Password Policy Rules

Connectware allows defining specific password policy rules by setting an environment variable CYBUS_AUTH_PASSWORD_POLICY_RULES before startup (see Environment Variables). This variable must contain string defining a JSON object with the following properties:

• min - The minimum number of characters a password must contain.

• lower - The minimum number of lower-case letters a password must contain. (example: abcö)

• upper - The minimum number of upper-case letters a password must contain. (example: ABCDÜ)

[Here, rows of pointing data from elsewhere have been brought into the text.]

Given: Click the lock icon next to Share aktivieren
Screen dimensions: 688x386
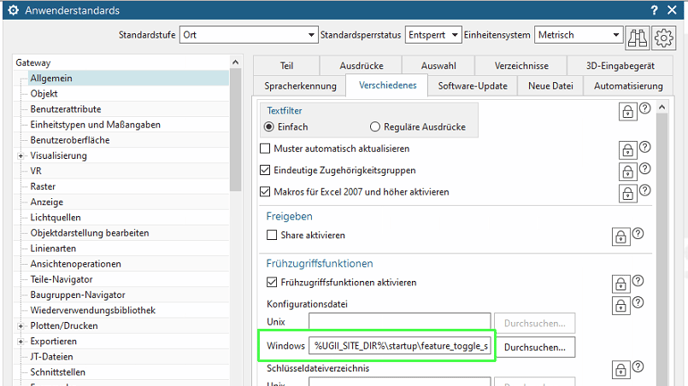Looking at the screenshot, I should pos(621,237).
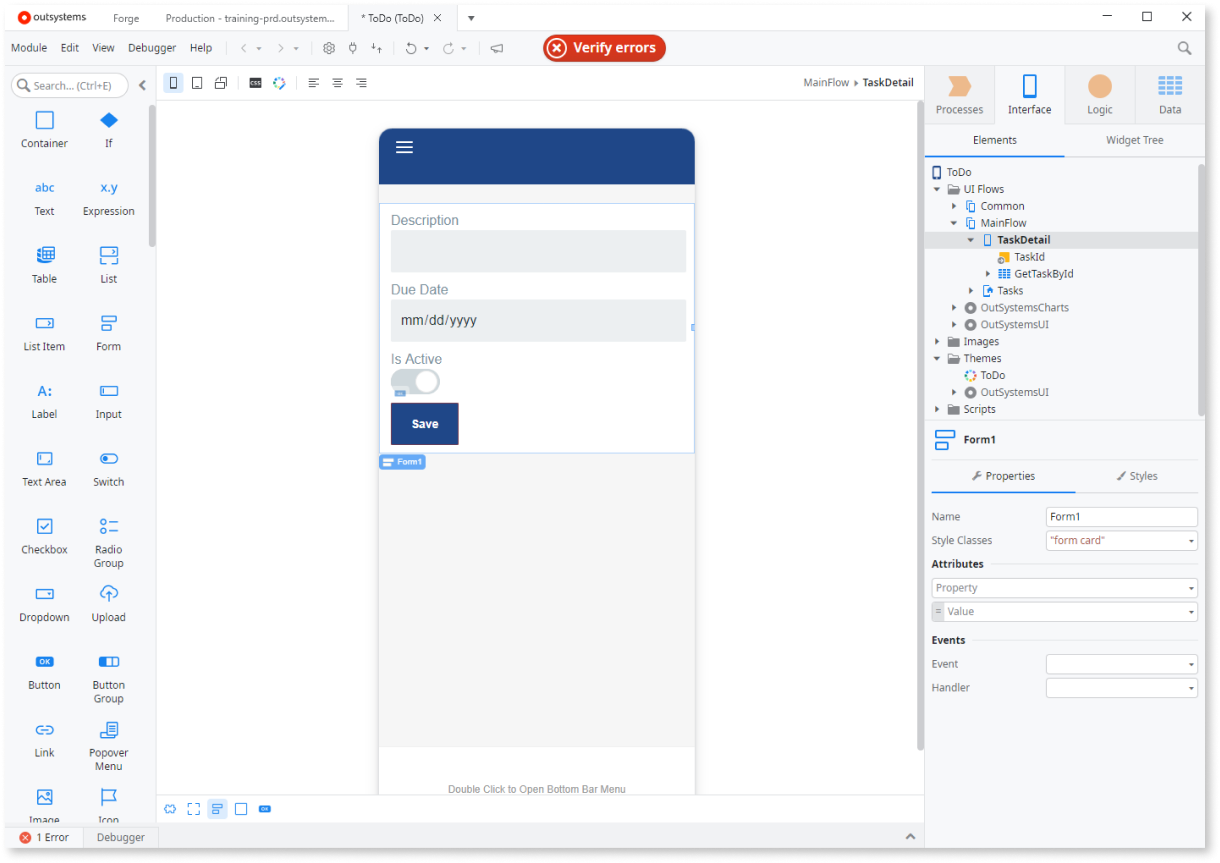The image size is (1220, 863).
Task: Toggle the Is Active switch on the canvas
Action: click(414, 381)
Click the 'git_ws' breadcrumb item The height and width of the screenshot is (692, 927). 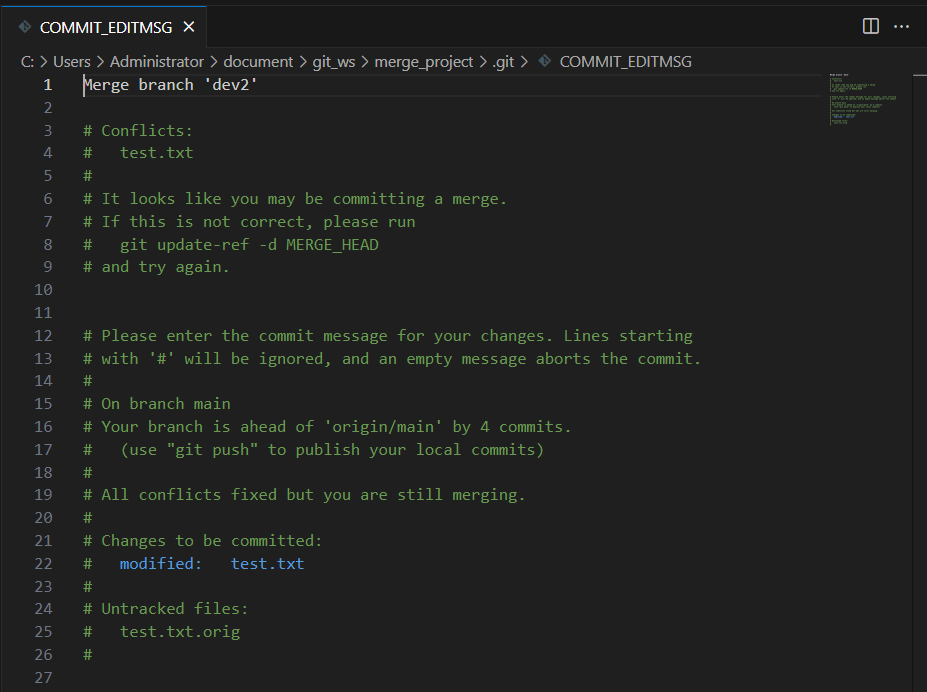333,62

• numeric - The minimum number of digit numbers a password must contain. (example: 123)

• symbol - The minimum number of symbol or punctuation characters a password must contain. (example: $#*?+~.)

Examples: {"min": 5} (default), {"min": 16}, {"min": 8, "upper": 2, "lower": 2, "numeric": 1}

Each of the properties can be set to one integer value. Each property is optional in the JSON object. If any value is zero, the respective rule is disabled and ignored. The character classes are checked using the “Unicode Regular Expression” category properties. For details on the exact definition of the character classes, see https://unicode.org/reports/tr18/#General_Category_Property .

The environment variable will be checked at start-up. If there is a misconfiguration, for example a syntax error in the JSON object, the auth-server container will not start and print a corresponding error message in its logs.

The default password policy rule is {"min": 5}, requiring a minimum length of 5 characters for each password.